WHAT CAN BE DONE? Let your trustees know what you think with a copy to
the newspaper and cynic website. Talk to friends and neighbors for these
and other issues are headed straight for a "necessary" rate
increase. Donate to the members' legal fund as we will probably have to
head for court again.
Most
important
.. There are elections scheduled for October, 2013 in
District 2 (Magdalena, Alamo, and the west side of Socorro) and District
3 (Socorro). Start thinking about good honest people who will act for
the members on the board to run for these slots. Be careful of supposed
"reformers" who will turn on the members as soon as they are
elected. No person who has served on the board before should ever be elected
again. Consider recall for those who have been on the board for years
to the members harm. Once the board belongs to the members, things will
straighten out and we will be rid of this constant battle.
March
23 Commentary
The letter
published in the Chieftain (3/21/13) comments on the actions of the SEC
Board in their non-attendance at the February Board meeting.
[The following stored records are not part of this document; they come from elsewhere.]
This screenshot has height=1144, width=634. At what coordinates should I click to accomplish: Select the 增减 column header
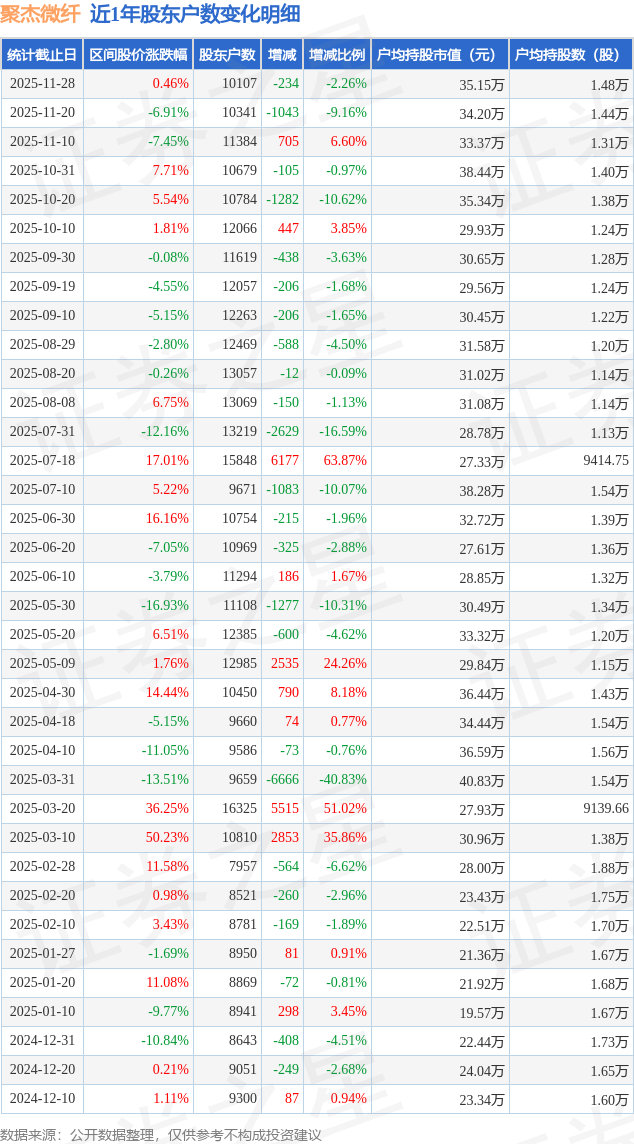283,55
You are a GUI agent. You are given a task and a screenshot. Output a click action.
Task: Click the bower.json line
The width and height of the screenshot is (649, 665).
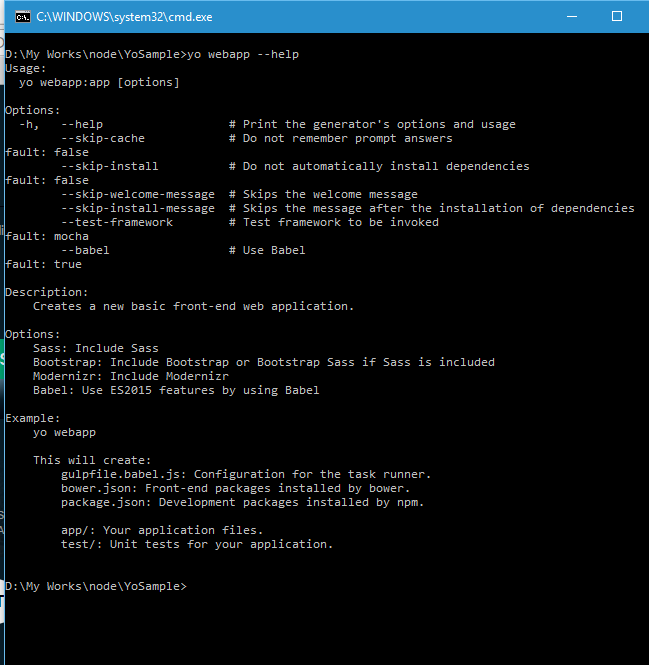click(x=235, y=488)
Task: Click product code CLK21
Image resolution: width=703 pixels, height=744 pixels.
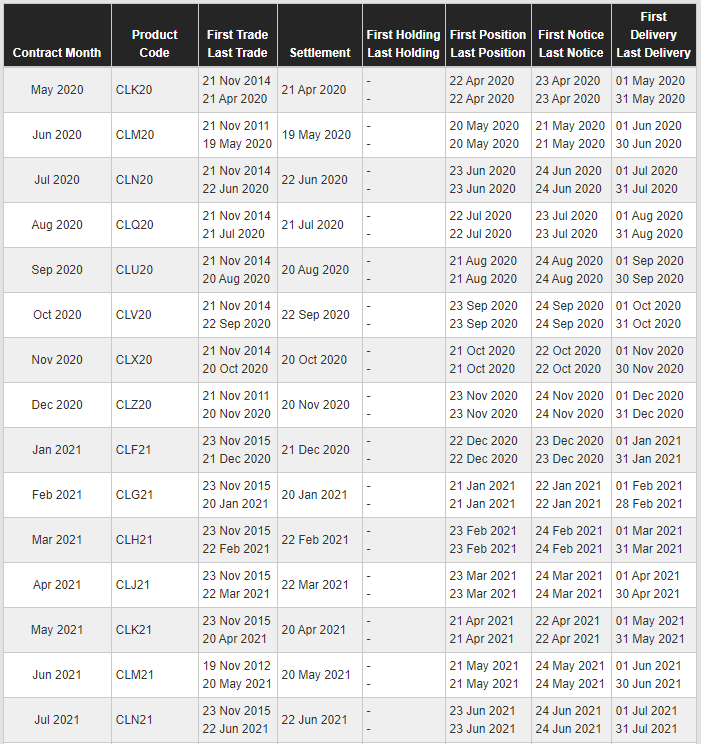Action: [x=135, y=630]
This board
with the exception of the District 2 and District 5 trustees along with
the management and attorney are acting in a manner counter to the good
of the members and daring the members to go to court to stop them. The
board and management have the coop money to use and the attorneys make
a fortune.
The next board meeting is THURSDAY, MARCH 28, 2013. The meeting starts
at 5 p.m. for a half hour meeting to attempt to correct the actions of
the Board in regard to Open Meetings Act which has the potential for a
high cost to the SEC Co-op.
Trustee
Wagner has been warning the board of their non compliance with the OMA
since the bylaw was passed at the 2010 Annual Meeting and reaffirmed in
a court ruling by Judge Mitchell in 2011. Wagner was ignored, censured,
and harassed.
At 5:30
p.m. the regular meeting begins and some surprises are bound to come up.
One of the most interesting will be the report on the investigation of
Trustee Wagner, the trustee who has fought for almost 8 years to bring
transparency, honesty, and member control to the co-op. Members will have
a chance to speak out at beginning of this meeting. The agenda will probably
offer up a few more surprises. Rumors persist that the board, management,
and attorney are not going to allow the amendments to the bylaws passed
at the District 5 meeting to be presented for vote by the membership at
the 2013 Annual Meeting. This would be against the bylaws and common sense
and decency if these rumors are correct. Mark your calendars!